The Dictionnaire Historique et Critique (French pronunciation: [diksjɔnɛʁ istɔʁik e kʁitik]; in English, the Historical and Critical Dictionary) was a French biographical dictionary written by Pierre Bayle (1647–1706), a Huguenot philosopher who lived and published in Rotterdam, in the Republic of the Seven United Netherlands, after fleeing his native France due to religious persecution. In 1689, Bayle began making notes on errors and omissions in Louis Moreri's Grand Dictionaire historique (1674),[1] a previous encyclopedia, and these notes ultimately developed into his own Dictionnaire.

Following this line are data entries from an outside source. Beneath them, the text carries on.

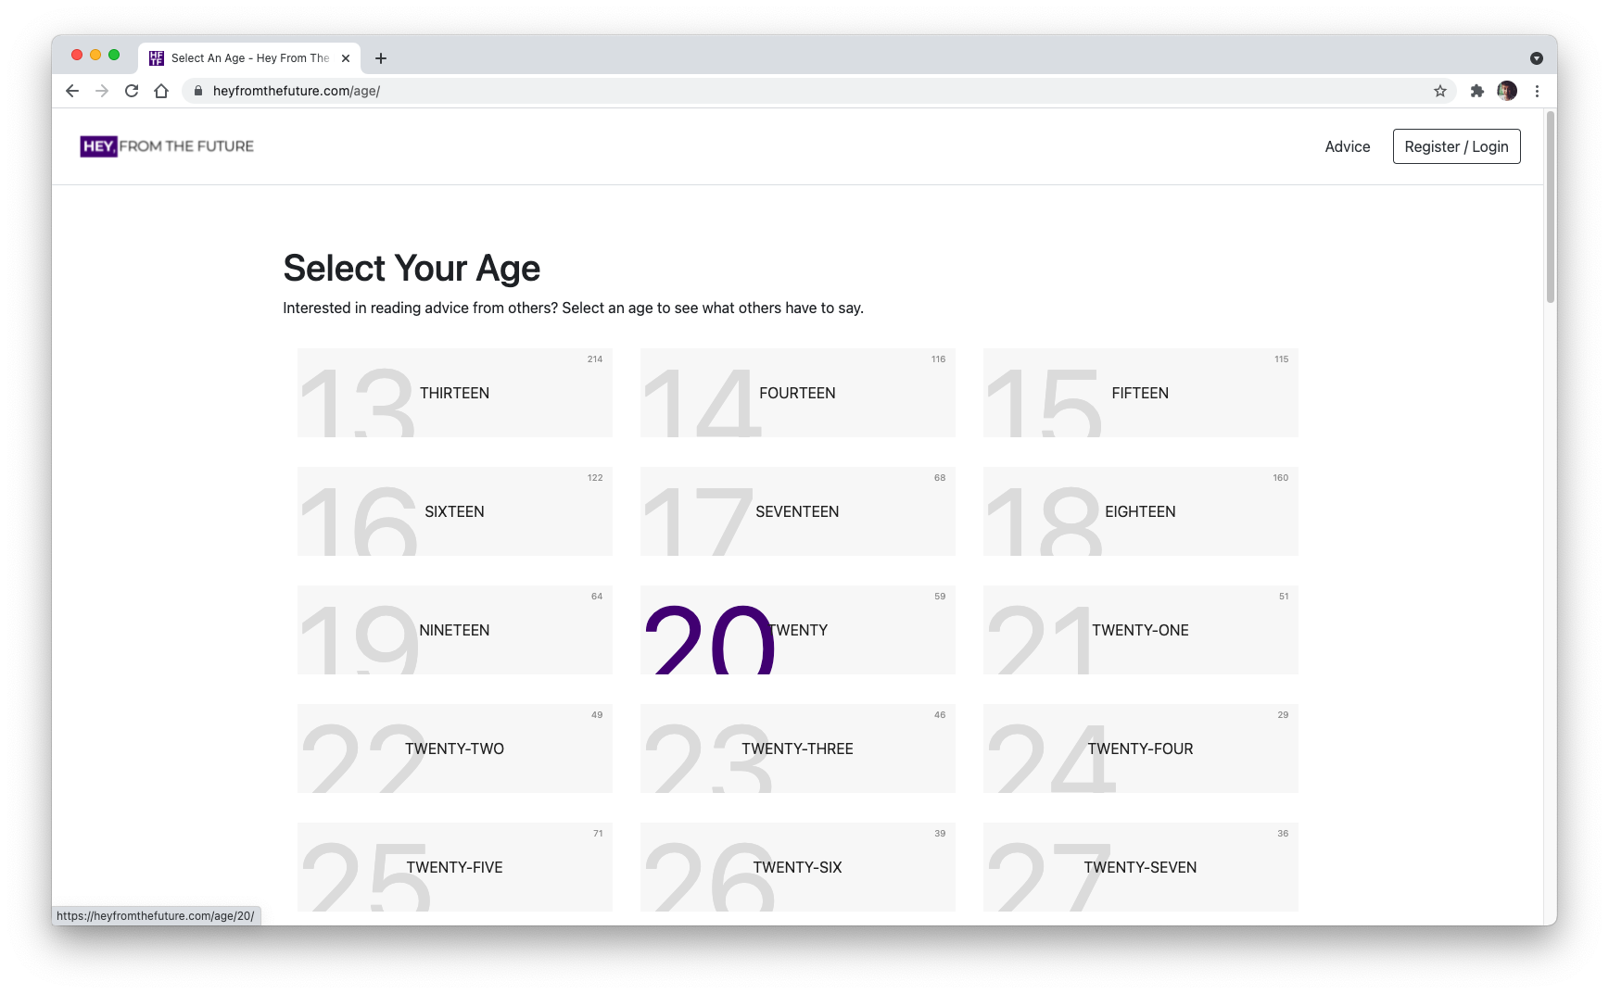Open the THIRTEEN age card
The width and height of the screenshot is (1609, 994).
(x=455, y=393)
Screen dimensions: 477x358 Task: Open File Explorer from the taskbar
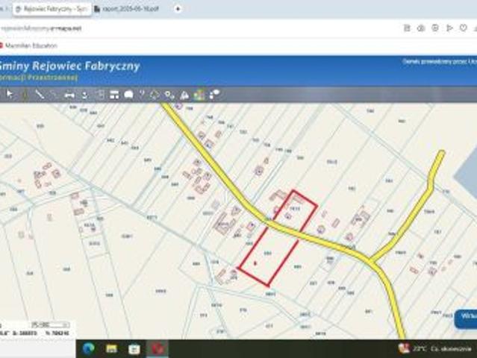111,348
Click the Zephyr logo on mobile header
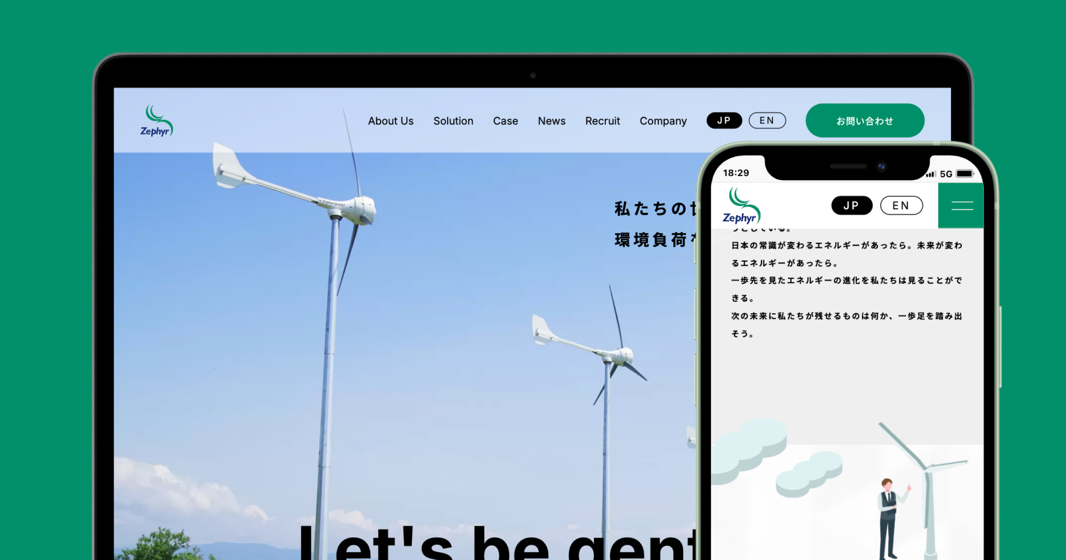Image resolution: width=1066 pixels, height=560 pixels. tap(741, 206)
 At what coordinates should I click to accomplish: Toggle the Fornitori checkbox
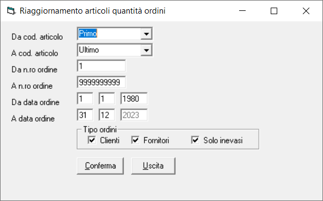pyautogui.click(x=135, y=140)
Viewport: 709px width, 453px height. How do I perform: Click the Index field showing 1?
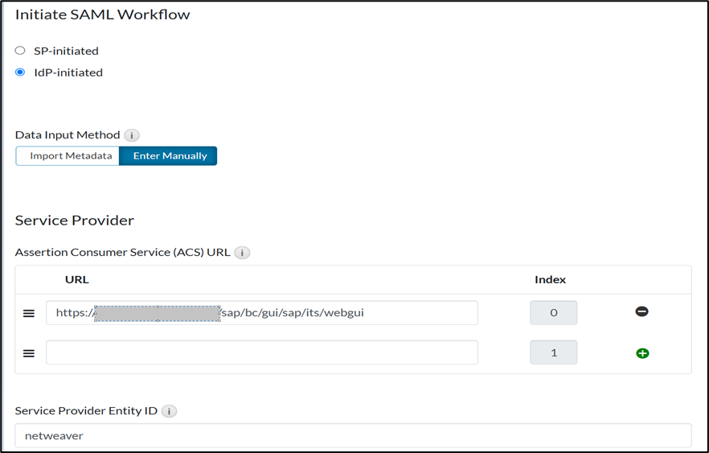tap(553, 352)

Bayle used the dictionary to provide evidence of the irrationality of Christianity, to promote his views about religious tolerance, and his anti-authoritarian views on the topic of faith. The dictionary influenced the thinkers of the Age of Enlightenment, in particular Denis Diderot and the other Encyclopédistes.

  1. ^ H. H. M. van Lieshout, The Making of Pierre Bayle's Dictionnaire historique et critique with a CD-ROM containing the Dictionnaire's Library and References between Articles, trans. Lynne Richards (Amsterdam: APA-Holland UP, 2001), 2.